Żołnierze skarżą się na warunki. "G*wno"
W najnowszym opublikowanym przez ukraiński wywiad filmiku rosyjski żołnierz opowiada o snajperze, który "chciał spróbować swoich sił w rosyjskim wojsku". Trafił tam z prywatnej grupy Wagnera.
Żołnierz nazwał to co się dzieje w wojsku wprost - "g*wnem" i zapowiedział, że chce wrócić do prywatnej armii. Rosjanin opowiedział też o innym wojskowym, który trafił do armii poborowej, po czym został zmuszony do podpisania kontraktu z wojskiem i został wysłany do Ukrainy.
Wojskowy armii Putina wspomina, że wcześniej w taki sposób wysyłano żołnierzy do Syrii i do Górskiego Karabachu. Rosjanin skarży się też na wyposażenie wojska. Jak mówi, najnowsze czołgi, które posiadają to T-72, a nowszych wersji - T80 czy T90 - nawet "nie widzieli".

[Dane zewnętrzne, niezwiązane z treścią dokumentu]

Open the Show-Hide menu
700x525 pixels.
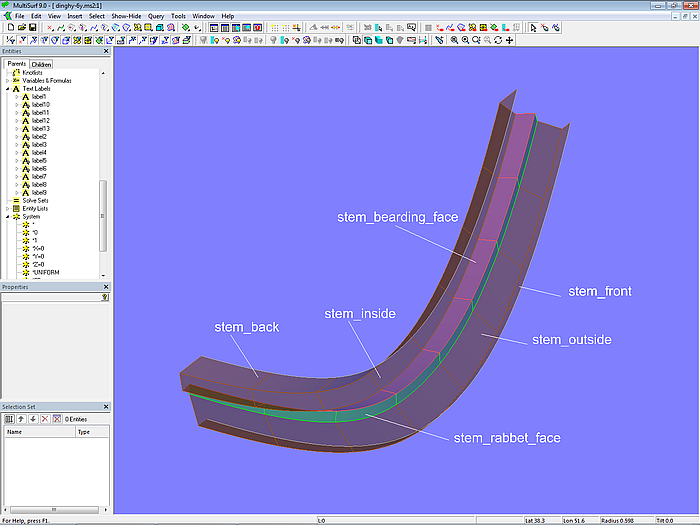[x=126, y=16]
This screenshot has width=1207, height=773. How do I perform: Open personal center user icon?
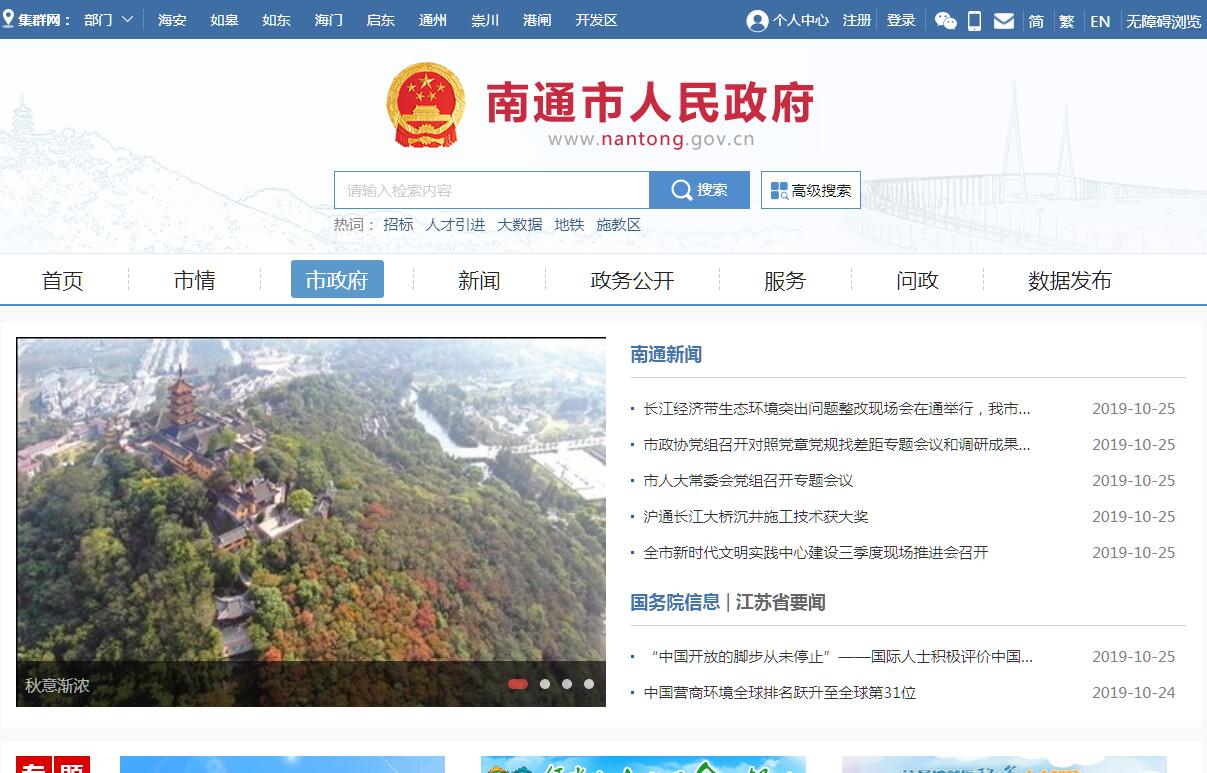(757, 20)
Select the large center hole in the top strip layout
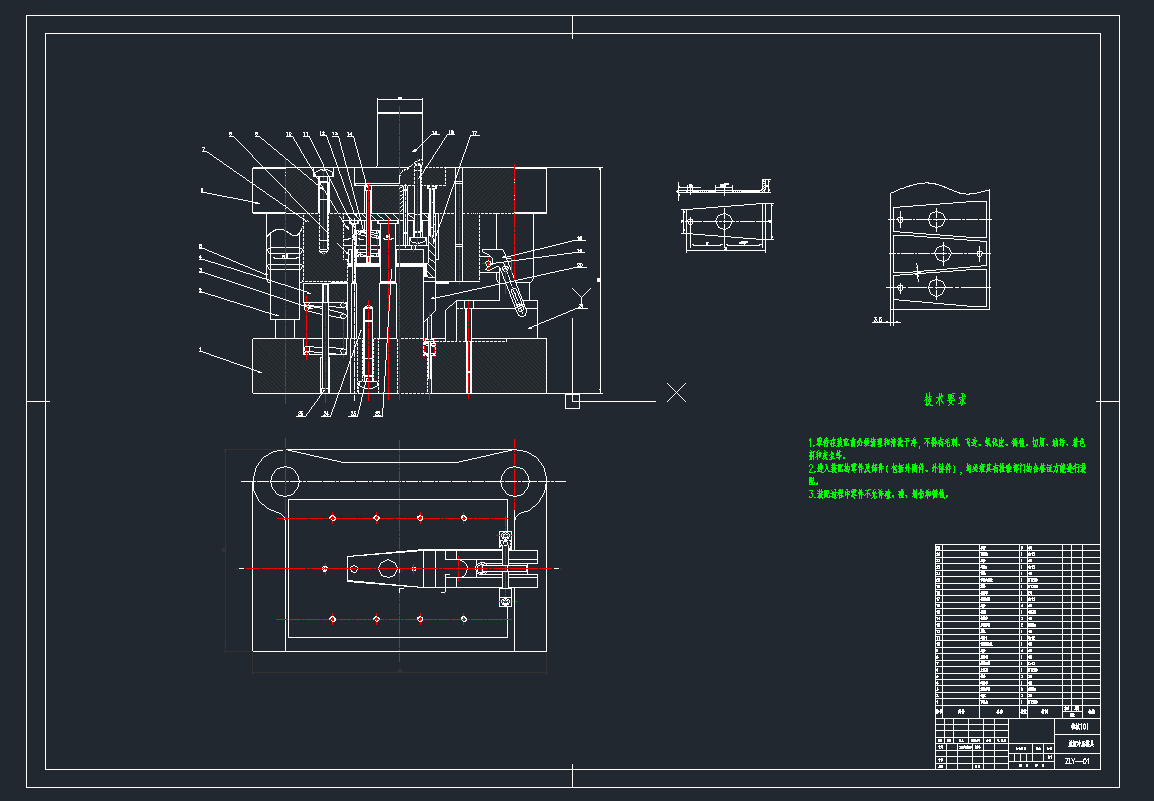 coord(936,219)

Czytaj także: Kolejna wpadka Putina. Tego mu nie zapomną
Czym jest grupa Wagnera?
Grupa Wagnera to prywatna firma wojskowa powiązana - według niezależnych mediów - z prokremlowskim biznesmenem Jewgienijem Prigożynem. Od połowy grudnia 2021 roku wagnerowcy są objęci unijnymi sankcjami za tortury, egzekucje i zabójstwa m.in. w Libii, Syrii i Donbasie. Działalność najemnicza jest w Rosji oficjalnie zakazana.

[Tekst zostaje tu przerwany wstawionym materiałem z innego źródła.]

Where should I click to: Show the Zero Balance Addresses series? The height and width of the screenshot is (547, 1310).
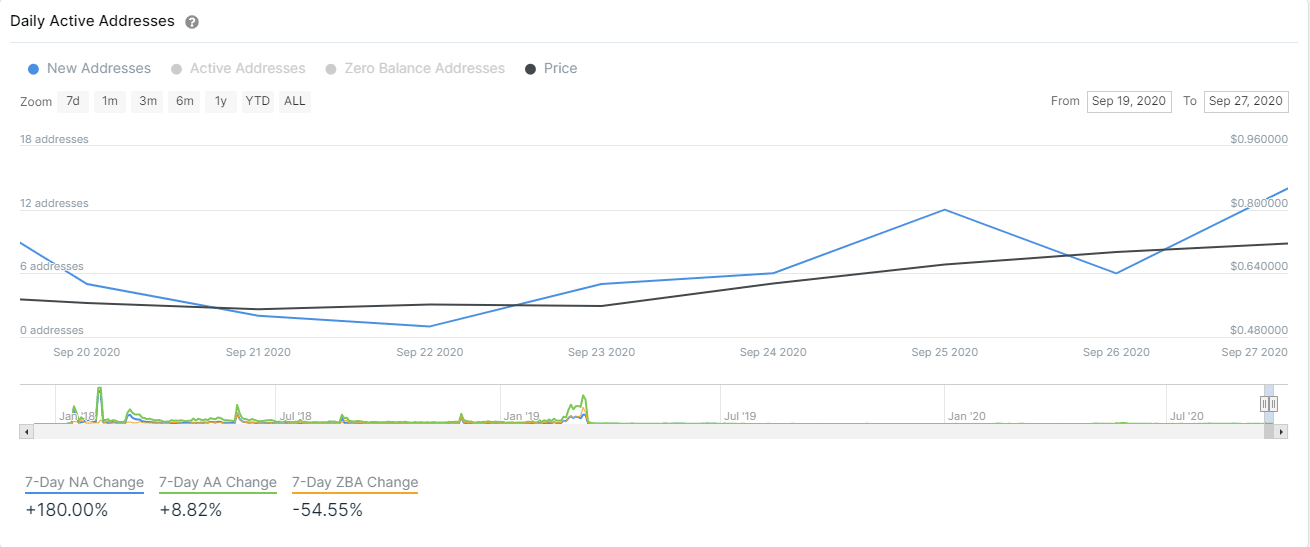[x=415, y=69]
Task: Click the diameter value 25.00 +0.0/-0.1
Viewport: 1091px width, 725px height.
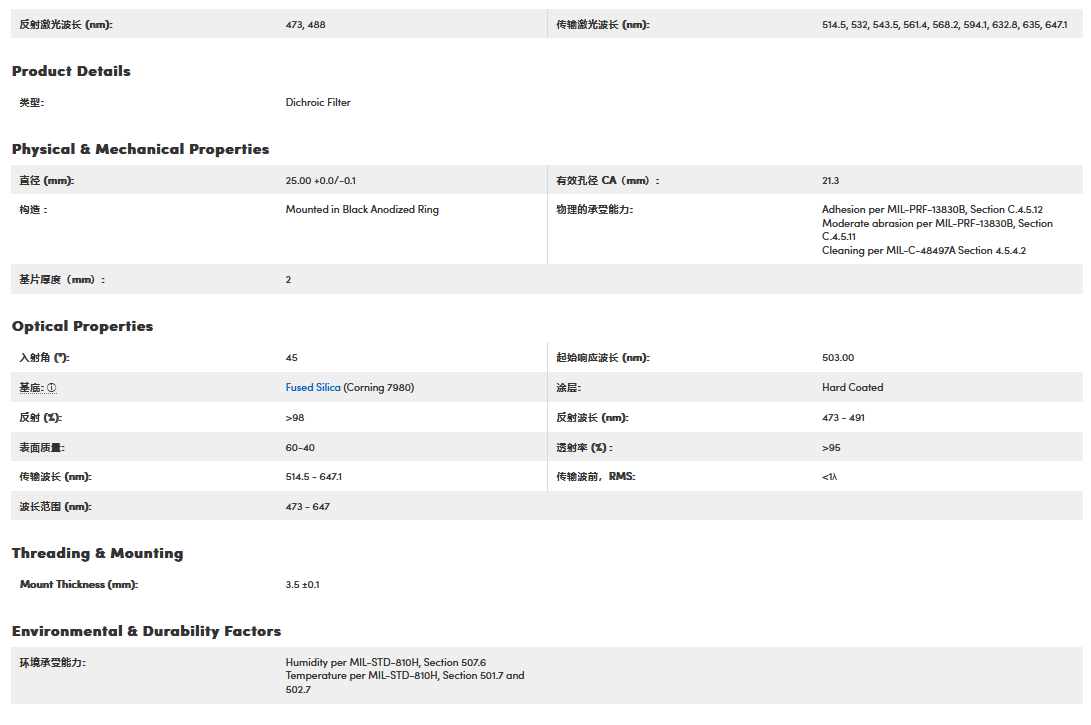Action: click(320, 181)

Na początku lipca niezależne rosyjskie media przekazały, że Grupa Wagnera prowadzi rekrutację skazanych w koloniach karnych w Petersburgu. Przedstawiciele grupy Wagnera po prostu przyjeżdżali do więzień i przez długi czas rozmawiali z więźniami, namawiając ich do "bronienia Ojczyzny".